### Requirements:
Write out every line of the entries again, requests included, and shift each coordinate in the answers by adding 138. Leave the pictures out.

(Recorded data)

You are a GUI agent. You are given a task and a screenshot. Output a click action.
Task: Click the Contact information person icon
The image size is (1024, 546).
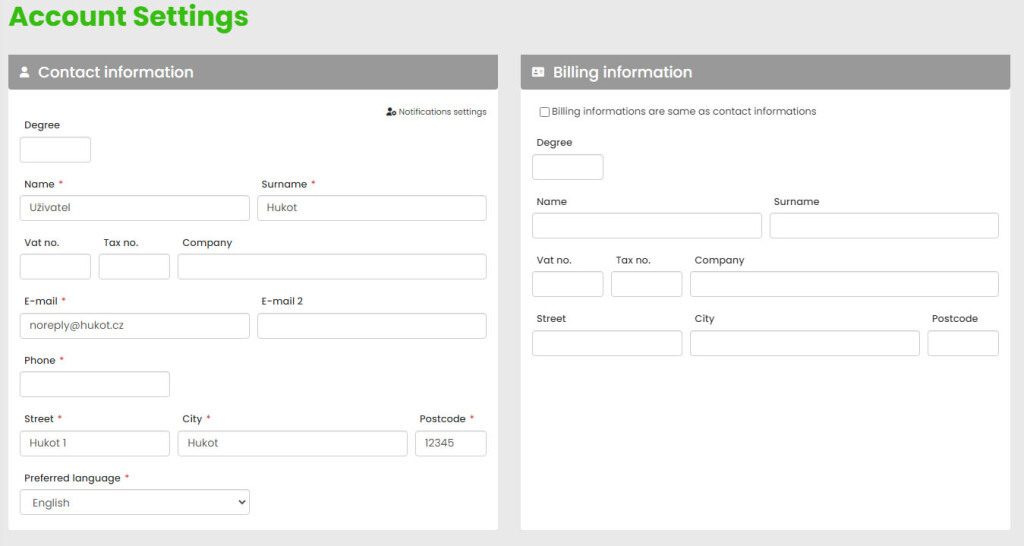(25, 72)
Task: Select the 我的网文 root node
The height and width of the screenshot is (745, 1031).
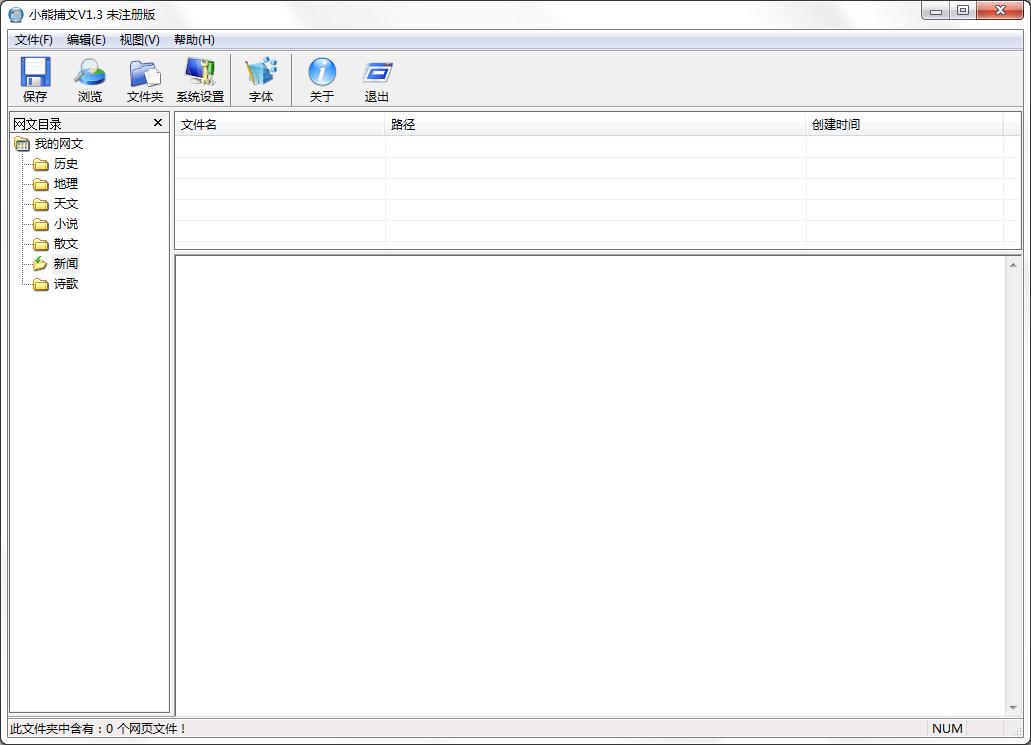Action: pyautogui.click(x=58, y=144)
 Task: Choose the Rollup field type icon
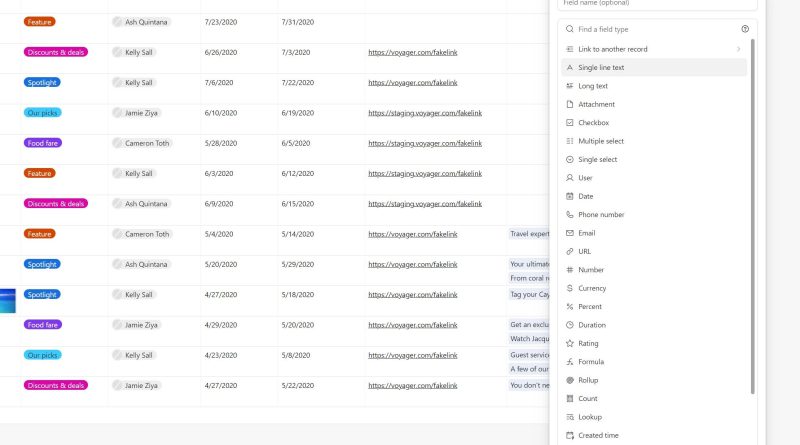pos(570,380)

### Task response:
You are a GUI agent. You are given a task and a screenshot. Output a click action.
Task: Click the Contact information person icon
The image size is (1024, 546).
(163, 210)
Task: Select the 我的网文 root node
The height and width of the screenshot is (745, 1031).
Action: pyautogui.click(x=196, y=282)
 Task: Choose the Rollup field type icon
pos(708,518)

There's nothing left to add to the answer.